For best optimization of therapy, it is helpful to predict the metastatic potential of any localized tumor at the time of diagnosis. This is particularly critcal for prostate cancer (PCa). The widespread application of PSA screening is leading to the detection of an increasing number of low grade and small PCas. Left untreated, some of these PCas may progress and become lethal. Many of them, however, may remain indolent for the rest of the patients' lives. The Gleason scoring (GS) system that is currently practiced to predict the possibility of PCa progression fails to predict the risk, when GS is d7. There is unmet medical need for a method for predicting likelihood of progression of these localized tumors without major changes in the current clinical practice. Hypothesis: There is accumulating evidence that production of reactive oxygen species within PCa cells lead to PCa progression and metastasis. We hypothesize that cancer cells with high cellular ROS will modify the structural protein filamentous actin (F-actin). Such modifications will make the cells flexible enough to squeeze through the gaps surrounding the tumor and invade the blood and lymphatic vessels for circulation. Some of these circulating cells with activated MMPs and modified F-actin will escape the endothelia to metastasize. Our goal is to develop an integrated prognostic test based on growing primary tumor cells obtained from routine prostate biopsies in micro-scale in vitro models of tumor microenvironments and then performing quantitative imaging of FAD fluorescence to determine specific metabolic activities that leads to PCa progression. We will validate this pathway biomarker(s) by correlating the data from patient PCa tissues with disease outcome.

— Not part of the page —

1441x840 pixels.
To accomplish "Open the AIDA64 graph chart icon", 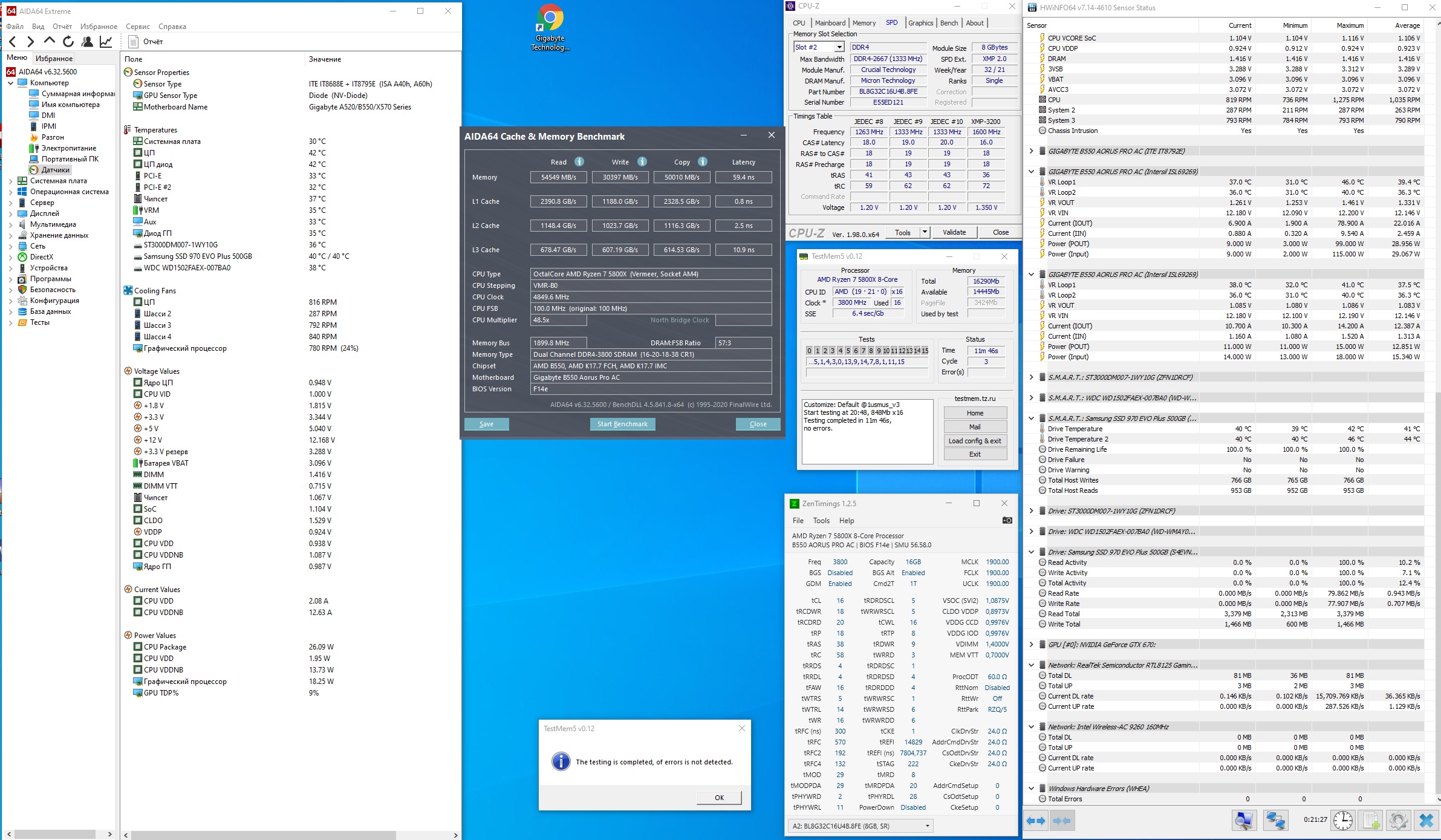I will 106,42.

Our Specific Aims are: 1) To quantitate the difference between fluorescence properties of wild-type and genetically engineered PCa cell lines with varying levels of activation of the ROS generating pathway in a microfluidic mimetic of the basement membrane and endothelium capable of determining their relative invasive proper- ties, 2) To establish FAD fluorescence intensity and lifetime data collected from multiple prostate TMAs as prognostic markers by correlating the data with patient outcome in a retrospective clinical validation study. The observed changes of FAD fluorescence as an indicator of the enzyme activation will be confirmed by measuring the metabolite levels in the laser captured tissues from the corresponding tissue sections, 3) a) To prepare single cell suspensions of PCa cells from the tissue samples from informed, consented patients and analyze FAD fluorescence and their invasive properties in the microfluidic system as standardized in Aim #1, b) To create a TMA from PCa tissues obtained from the same patients and perform FAD fluorescence analysis as standardized in Aim #2, c) To laser capture cancer tissues from the same TMA sections and estimate the metabolites as standardized in Aim #2 and d) To clinically establish the markers by correlating the data collected in a-c with patient outcome in a prospective clinical study.

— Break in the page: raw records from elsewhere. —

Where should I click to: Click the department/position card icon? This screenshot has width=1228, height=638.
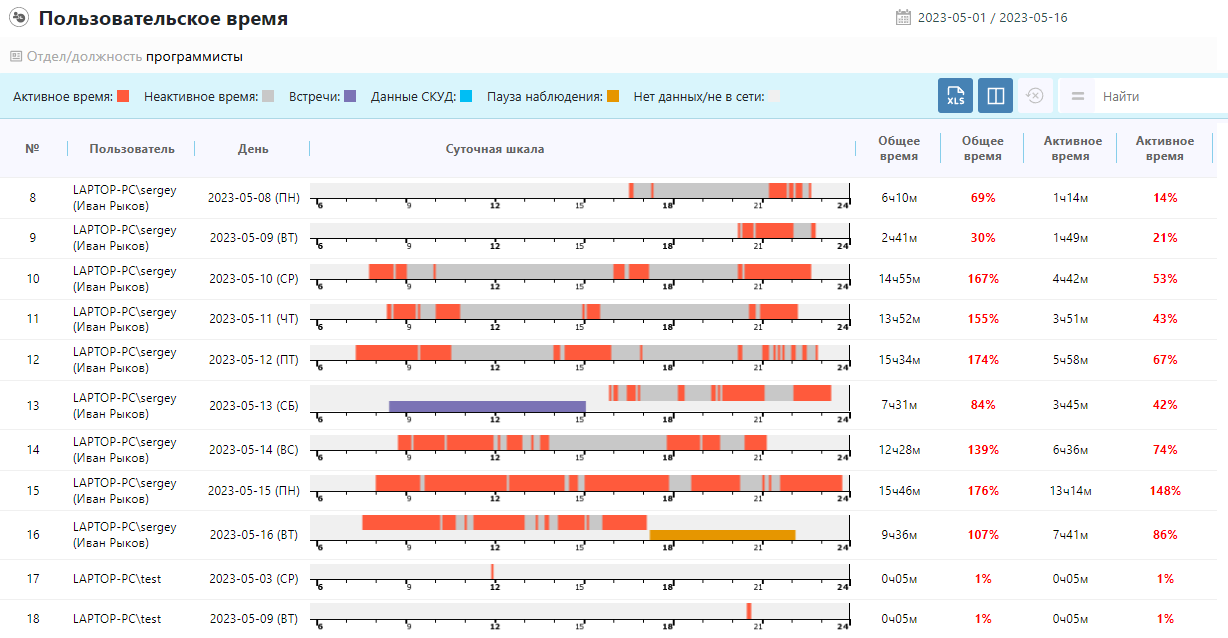[16, 57]

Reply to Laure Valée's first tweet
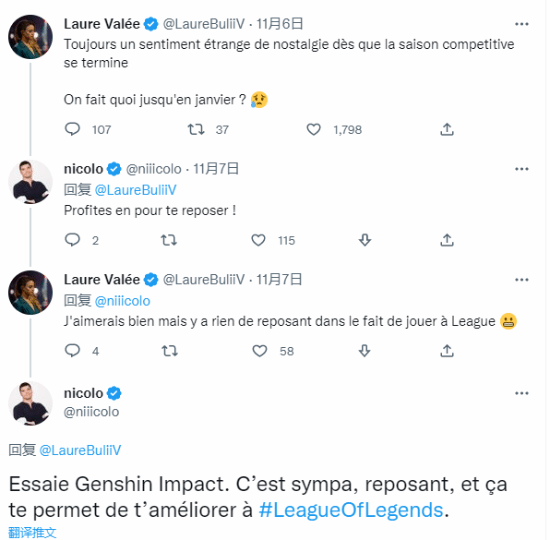[x=73, y=129]
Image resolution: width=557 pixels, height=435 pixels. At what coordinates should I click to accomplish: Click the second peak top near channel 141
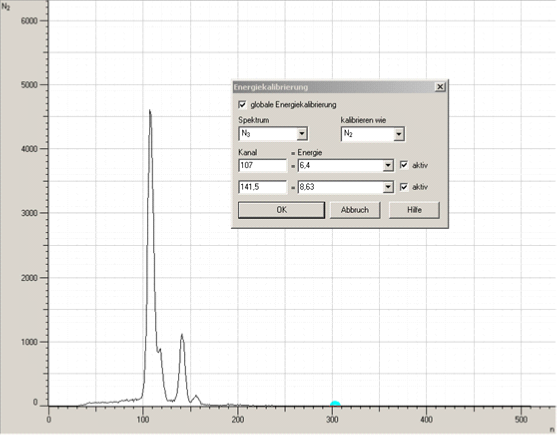pyautogui.click(x=182, y=335)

Advanced hormone-refractory metastatic prostate cancer (PCa) is the second leading cause of cancer deaths among US men. A widespread application of PSA screening and advances in diagnostic methods are leading to the detection of an increasing number of low grade PCas. Left untreated, some of these PCas may progress and become lethal. Many of them, however, may remain indolent and localized within the prostate for the rest of the patients' lives. There is no approved method of distinguishing between aggressive and indolent PCas. Therefore, patients with indolent PCas often undergo unnecessary and aggressive treatments with considerable side-effects and healthcare cost. We discovered a pathway that gets specifically activated in aggressive PCas. We propose to clinically validate a novel microscopic assay for a set of markers related to this pathway that can reliably detect PCas with high metastasis potential in the biopsy sections of localized tumors routinely performed in the clinic for PCa diagnosis.